"I would be at tournaments on the practice days, and then I would pack up the back of my car and start hitting the local golf stores on the Thursdays, until the next tournament," recalls Rife, the former advertising art director who has turned his creative streak to inventing putters. "It was a good old-fashioned boot-strapping operation. I would make some money and spend some money, but it was very much an uphill battle. The biggest issue at the start is trying to get people to believe in you, especially the manufacturers. Some people on Tour would spread rumours that I was some kind of a kook with these grooves, warning players that I would show up at a tournament once and then never be seen again."
They don't call Rife a kook anymore. In 2005, Champions Tour golfer Jim Thorpe put Rife's groundbreaking Two Bar putter in his bag and won with it at the second time of trying. Then Thorpe let Dana Quigley have a go, and he went on to have the most successful season of his career putting with the Two Bar, topping the Champions Tour money list with two wins and five second places. Today, Rife is one of the world's fastest growing putter manufacturers and it is the number one putter on the Champions Tour.
"We got some great publicity around Dana Quigley's success," says Rife, "and people were talking about the Two Bar putter all the time. That was basically the birth of our brand. Taking your putters on Tour is one way of spending your profits, as nobody buys anything on Tour, but then it becomes the best advertising in the world if your putter makes it into the winner's circle or if it gets on TV on the Sunday with those ‘worm-cam' shots. That is just advertising that you can't even buy - it is so valuable - it is pure honesty."
As Rife's Tour success continued, the orders flowed in. Chad Campbell won the 2006 Bob Hope Chrysler Classic with Rife,
Justin Rose won the 2007 European Order of Merit, and Ian Poulter has jumped aboard - all for no fee.
"Last year we doubled in size - we sold twice the volume of putters," claims Rife. "So far this year we are about 10% below 2008, which almost feels like we have doubled volume again, taking the economy into consideration. We are selling through and a lot of retailers are increasing their orders significantly. We give our retailers big margins and we are going to stay reasonably aggressive."

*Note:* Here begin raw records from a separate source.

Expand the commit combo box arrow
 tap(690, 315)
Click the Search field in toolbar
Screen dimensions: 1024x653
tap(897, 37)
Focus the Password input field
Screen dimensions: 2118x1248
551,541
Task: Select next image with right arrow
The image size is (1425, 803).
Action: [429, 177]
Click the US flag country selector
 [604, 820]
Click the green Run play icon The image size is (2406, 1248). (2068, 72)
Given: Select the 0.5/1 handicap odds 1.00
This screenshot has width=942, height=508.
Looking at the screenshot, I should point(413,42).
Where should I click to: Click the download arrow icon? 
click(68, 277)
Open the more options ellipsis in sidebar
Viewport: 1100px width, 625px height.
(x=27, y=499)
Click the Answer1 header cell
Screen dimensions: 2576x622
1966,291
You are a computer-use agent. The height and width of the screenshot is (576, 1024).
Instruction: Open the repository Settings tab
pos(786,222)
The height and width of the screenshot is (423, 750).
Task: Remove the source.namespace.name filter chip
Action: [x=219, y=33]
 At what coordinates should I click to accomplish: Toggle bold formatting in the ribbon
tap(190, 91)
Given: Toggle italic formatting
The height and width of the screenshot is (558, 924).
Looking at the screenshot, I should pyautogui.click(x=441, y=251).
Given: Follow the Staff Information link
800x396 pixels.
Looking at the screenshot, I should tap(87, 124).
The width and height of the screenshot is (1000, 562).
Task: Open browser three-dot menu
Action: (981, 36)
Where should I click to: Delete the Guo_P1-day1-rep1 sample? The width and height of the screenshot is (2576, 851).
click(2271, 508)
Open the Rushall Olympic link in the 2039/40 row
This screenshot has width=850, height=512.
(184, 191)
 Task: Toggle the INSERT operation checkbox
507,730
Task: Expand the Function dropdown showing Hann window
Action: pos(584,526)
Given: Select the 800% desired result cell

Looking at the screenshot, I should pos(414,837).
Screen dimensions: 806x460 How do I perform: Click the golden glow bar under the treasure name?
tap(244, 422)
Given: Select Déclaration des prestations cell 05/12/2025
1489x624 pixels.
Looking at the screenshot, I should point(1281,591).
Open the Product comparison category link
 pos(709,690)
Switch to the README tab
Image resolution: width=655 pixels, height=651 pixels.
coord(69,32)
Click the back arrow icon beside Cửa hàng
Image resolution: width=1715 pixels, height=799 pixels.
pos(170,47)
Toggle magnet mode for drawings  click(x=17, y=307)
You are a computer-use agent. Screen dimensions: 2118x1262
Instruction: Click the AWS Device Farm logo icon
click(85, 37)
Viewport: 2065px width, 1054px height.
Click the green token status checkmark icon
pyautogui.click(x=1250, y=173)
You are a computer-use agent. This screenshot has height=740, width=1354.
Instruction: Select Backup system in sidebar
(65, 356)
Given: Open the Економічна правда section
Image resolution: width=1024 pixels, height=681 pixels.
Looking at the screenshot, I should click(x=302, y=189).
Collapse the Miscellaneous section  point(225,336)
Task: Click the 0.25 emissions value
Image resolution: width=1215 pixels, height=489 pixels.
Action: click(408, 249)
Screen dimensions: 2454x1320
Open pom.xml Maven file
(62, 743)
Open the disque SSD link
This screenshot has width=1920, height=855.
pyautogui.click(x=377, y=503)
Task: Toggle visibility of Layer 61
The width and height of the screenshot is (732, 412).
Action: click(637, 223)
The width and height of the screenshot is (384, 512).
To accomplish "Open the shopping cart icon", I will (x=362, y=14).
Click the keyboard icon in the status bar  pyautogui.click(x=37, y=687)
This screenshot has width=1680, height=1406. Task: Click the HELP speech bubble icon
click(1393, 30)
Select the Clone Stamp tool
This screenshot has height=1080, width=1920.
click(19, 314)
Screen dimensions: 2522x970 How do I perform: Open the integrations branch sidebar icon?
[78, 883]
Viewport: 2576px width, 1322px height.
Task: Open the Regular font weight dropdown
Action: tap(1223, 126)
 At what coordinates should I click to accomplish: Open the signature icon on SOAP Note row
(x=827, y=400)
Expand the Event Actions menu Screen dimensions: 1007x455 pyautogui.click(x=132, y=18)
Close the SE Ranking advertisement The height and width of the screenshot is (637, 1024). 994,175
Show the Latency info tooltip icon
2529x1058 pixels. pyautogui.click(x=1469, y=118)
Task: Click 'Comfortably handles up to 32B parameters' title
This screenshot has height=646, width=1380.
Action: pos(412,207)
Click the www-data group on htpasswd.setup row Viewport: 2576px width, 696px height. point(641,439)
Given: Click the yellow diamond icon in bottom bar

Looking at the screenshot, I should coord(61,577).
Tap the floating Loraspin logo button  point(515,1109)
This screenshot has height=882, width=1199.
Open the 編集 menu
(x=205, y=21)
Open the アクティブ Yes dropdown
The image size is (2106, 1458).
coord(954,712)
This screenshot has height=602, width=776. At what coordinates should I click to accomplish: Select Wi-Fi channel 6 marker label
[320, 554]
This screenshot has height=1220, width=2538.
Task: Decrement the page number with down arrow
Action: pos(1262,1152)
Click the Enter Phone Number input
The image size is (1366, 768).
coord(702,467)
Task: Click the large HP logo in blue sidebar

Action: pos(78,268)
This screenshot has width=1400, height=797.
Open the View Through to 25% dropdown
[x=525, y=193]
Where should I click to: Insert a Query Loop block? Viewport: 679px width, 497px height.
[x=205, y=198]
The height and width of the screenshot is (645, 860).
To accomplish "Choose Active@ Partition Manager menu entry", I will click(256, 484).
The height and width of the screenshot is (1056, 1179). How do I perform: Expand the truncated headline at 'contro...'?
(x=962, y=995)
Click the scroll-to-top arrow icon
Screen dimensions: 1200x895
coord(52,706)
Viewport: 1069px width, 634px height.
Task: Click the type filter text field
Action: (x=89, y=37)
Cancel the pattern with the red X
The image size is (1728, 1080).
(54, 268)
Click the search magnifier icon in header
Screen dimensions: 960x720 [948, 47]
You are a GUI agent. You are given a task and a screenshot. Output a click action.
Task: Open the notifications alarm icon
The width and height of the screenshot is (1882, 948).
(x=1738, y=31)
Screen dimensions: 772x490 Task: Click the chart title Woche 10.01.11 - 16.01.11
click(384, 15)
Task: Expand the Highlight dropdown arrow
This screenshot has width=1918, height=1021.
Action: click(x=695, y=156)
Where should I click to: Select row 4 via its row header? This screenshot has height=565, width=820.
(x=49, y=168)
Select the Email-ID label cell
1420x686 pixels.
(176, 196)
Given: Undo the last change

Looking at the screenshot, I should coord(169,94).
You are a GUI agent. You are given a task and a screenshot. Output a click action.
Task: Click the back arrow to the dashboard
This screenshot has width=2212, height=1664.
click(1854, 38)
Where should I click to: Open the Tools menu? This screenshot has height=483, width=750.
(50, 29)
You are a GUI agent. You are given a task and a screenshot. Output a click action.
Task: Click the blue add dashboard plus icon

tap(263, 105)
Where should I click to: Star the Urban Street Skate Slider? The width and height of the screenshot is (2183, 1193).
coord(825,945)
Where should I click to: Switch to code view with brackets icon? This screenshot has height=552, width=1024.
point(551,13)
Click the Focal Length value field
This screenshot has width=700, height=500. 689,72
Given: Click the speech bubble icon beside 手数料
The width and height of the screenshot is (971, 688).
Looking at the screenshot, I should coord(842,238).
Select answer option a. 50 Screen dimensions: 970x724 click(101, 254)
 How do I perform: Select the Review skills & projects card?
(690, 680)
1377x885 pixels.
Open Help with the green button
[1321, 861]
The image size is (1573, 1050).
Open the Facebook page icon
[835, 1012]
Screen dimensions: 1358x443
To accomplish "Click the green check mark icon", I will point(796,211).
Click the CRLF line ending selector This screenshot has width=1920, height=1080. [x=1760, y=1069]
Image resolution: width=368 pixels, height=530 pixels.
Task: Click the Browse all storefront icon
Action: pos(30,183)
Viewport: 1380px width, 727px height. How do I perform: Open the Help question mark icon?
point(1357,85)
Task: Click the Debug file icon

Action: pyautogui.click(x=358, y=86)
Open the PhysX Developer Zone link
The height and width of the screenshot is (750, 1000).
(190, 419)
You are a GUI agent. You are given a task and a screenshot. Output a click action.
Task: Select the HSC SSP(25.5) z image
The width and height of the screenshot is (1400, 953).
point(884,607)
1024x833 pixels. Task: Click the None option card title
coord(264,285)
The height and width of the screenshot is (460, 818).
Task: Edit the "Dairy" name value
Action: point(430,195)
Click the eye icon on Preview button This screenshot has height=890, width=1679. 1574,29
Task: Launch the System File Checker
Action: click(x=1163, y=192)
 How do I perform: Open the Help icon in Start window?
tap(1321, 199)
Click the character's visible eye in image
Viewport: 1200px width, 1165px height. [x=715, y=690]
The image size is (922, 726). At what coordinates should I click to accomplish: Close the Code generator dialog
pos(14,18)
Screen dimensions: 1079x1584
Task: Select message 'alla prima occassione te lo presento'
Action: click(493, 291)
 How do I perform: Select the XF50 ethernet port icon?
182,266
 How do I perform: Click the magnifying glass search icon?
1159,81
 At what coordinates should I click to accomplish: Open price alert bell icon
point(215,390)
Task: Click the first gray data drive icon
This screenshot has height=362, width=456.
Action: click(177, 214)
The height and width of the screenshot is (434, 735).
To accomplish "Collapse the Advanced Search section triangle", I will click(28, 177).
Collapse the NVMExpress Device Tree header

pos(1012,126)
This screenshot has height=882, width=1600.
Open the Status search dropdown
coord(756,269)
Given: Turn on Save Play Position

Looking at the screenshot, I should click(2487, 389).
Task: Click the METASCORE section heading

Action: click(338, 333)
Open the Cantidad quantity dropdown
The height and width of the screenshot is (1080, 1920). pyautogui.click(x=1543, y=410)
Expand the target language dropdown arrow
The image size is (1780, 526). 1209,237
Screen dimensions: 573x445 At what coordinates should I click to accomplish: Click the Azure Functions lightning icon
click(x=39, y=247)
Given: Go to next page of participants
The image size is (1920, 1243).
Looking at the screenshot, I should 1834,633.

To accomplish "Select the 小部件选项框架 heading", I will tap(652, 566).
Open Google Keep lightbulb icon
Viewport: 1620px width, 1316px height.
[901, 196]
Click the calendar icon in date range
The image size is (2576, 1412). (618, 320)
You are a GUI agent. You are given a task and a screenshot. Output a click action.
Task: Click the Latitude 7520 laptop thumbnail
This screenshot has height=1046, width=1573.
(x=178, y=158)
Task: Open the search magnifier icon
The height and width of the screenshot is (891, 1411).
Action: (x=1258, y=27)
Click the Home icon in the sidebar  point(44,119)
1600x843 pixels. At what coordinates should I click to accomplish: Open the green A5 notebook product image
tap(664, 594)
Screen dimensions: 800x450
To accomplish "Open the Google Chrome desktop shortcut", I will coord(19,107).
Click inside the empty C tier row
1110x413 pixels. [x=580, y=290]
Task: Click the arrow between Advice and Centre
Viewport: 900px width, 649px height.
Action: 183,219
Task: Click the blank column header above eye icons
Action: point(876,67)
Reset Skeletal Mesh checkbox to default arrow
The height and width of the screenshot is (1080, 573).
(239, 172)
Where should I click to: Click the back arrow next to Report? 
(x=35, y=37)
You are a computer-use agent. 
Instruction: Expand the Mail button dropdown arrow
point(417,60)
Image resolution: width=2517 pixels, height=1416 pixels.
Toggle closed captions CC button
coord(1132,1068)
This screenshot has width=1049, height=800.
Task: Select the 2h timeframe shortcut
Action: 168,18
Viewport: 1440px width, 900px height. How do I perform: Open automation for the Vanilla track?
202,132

Key to the success of Rife putters has been the ‘Roll Groove' technology, a system of horizontal grooves that Rife patented in 1997, at a time when groove technology was unheard of. The precisely spaced, milled grooves press into the cover of the golf ball at impact, to grip and lift the ball into a virtually immediate forward roll. The more roll golfers produce when putting - and the less skidding - the more control they have over their putts.
Introduced to the trade at the Orlando PGA Show in January, and arriving at retail in Europe this month is Rife's latest innovation, the IMO (which stands for Inline Momentum). Rife says, "the number one fault in putting is deceleration at impact - a lack of momentum," and he hopes the IMO is the answer. 85% of the putterhead's mass is positioned directly behind the ball-striking area of the club, with the theory being that this weighting generates the momentum to help golfers drive through the ball.
"Edwin Watts, the big US chain, has told us they think the IMO is going to be bigger than the Two Bar, and that's great," adds Rife, whose latest entry will come with a UK price tag of £129. "We are just getting it out so we will have to wait and see, and we are shipping them as fast as we can make them, but the other side of the coin is the sell through, and right now it is too early to determine that part.
"We may finish the year with a bang because of the introduction of the IMO. We are not winding down, but accelerating right in the middle of the year. There are not usually that many exciting stories in the golf industry in July and August, and that is what we are trying to provide. It will make us stand out and help us stay vibrant at the toughest time of year."
Keep your eyes peeled at Turnberry because the IMO could well be in play.If a few putts roll in on the Sunday at the Open at the right moments, then we will be seeing a gathering of momentum in more ways than one.